今や教育職・研究職も特別扱いはない

学生の頃、私が育英会(現在の日本学生支援機構)奨学金について知っていたのは、卒業後に教育や研究に係る一定の職に就いて、ある程度の期間を勤め上げれば返還義務が免除されることくらいでしたが(※)、漠然と、経済的理由により修学が困難な学生に修学を奨めるために、その名のとおり貢献しているとのイメージを抱(いだ)いていました。

しかし、ここ5~6年の間に債務整理の相談を受ける中で目にしたのは、返還の猶予や減額の制度は用意されているものの使い勝手が良かったとはいえず、修学には貢献しているのかも知れませんが卒業後には大変な負担が待っているという実態です。
非正規雇用が珍しくなくなってしまった今日、これまでのような一律に返済額を決めるやり方は、とうに現実的ではなくなっていたと思います。

個人的には、常識に思えた上記の特例が、いつの間にか廃止されて新規適用がされていないことを知ったとき、いささか衝撃を受けました。
いったい育英会がどう変わったのか、また、奨学金制度が変わらなければ今後も奨学金が一因となり債務整理をせざるを得ない状況が生み出されるのではないか、そのような疑念がきっかけとなって、埼玉奨学金問題ネットワークの活動に参加しています。

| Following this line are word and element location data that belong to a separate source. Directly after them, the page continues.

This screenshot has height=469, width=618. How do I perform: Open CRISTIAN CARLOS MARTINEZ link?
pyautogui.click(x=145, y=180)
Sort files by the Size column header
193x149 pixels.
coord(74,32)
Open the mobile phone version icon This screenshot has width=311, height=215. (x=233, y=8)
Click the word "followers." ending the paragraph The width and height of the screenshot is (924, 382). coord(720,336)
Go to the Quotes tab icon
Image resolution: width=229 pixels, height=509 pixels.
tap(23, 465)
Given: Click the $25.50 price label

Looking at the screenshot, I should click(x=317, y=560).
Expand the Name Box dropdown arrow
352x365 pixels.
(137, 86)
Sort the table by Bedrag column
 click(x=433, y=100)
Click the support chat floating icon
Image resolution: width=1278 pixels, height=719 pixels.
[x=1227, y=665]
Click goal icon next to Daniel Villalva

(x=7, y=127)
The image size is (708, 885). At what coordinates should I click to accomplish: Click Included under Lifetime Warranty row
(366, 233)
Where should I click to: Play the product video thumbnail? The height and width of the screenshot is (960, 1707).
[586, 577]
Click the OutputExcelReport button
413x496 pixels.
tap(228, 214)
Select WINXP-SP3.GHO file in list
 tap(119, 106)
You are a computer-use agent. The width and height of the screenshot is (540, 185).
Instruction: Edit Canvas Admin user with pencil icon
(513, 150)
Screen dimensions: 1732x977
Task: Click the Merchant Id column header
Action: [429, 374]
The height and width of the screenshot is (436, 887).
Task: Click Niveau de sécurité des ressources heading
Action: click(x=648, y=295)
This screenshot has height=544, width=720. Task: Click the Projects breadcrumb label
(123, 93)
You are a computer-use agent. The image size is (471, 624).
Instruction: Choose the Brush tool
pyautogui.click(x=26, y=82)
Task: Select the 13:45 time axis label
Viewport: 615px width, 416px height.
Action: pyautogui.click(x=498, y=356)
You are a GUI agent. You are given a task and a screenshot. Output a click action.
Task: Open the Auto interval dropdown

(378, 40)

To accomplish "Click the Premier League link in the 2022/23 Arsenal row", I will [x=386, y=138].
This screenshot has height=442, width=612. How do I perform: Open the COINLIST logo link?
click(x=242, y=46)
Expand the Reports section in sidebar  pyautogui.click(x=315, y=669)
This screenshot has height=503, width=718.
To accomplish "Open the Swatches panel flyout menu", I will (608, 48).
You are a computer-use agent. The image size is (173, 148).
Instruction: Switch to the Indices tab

※ 平成16年(2004年)3月31日以前に大学院において第一種奨学金の貸与を受けた方で、大学院に2年以上(学位を授与された者にあっては1年以上)在学し、大学院を卒業し又は退学した日以後1年以内(文部科学大臣の認可を受けた特別の事由があると育英会が認めた者にあっては5年以内)に教育又は研究の職に就き、5年以上継続してその職にあり15年間在職する方は、所定の手続きをしていれば奨学金の返還の免除を受けることができます。
以上は概要で、他にも細かな要件があるようなので、ご自身の適用の有無については日本学生支援機構に確認をされることをお勧めします。
また、平成10年(1998年)3月31日以前に大学(学部)、短期大学もしくは高等専門学校に入学し、その在学期間中の平成10年4月1日以降に第一種奨学金の貸与を受けた方についても、同様の免除制度があります。